:: Data extract ::

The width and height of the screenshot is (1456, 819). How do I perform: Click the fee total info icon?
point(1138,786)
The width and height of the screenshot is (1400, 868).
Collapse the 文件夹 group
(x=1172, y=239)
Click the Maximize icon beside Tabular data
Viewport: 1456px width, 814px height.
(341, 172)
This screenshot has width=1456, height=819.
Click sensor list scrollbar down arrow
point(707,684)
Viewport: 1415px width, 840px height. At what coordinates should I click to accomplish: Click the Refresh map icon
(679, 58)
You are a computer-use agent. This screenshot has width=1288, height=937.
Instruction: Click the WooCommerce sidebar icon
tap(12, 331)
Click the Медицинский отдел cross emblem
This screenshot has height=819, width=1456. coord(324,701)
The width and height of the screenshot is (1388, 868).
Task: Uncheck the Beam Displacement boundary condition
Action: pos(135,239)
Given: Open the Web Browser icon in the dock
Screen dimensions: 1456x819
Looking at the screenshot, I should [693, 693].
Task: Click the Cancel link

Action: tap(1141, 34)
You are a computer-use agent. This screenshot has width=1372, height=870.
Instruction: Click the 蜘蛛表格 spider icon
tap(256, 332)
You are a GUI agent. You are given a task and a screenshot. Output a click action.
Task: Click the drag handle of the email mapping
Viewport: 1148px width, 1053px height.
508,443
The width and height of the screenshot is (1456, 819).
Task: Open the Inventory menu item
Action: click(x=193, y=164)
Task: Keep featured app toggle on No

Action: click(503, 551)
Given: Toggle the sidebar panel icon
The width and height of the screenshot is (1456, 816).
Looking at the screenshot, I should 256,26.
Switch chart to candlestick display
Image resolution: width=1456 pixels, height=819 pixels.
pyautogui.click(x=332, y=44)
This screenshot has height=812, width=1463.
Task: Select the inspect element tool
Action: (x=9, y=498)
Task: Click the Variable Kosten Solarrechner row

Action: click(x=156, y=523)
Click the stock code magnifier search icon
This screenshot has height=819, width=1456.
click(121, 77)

:::

__Your instructions__. Nothing but a number should be returned: how many lines of the listing include "computer".

__Reply__. 2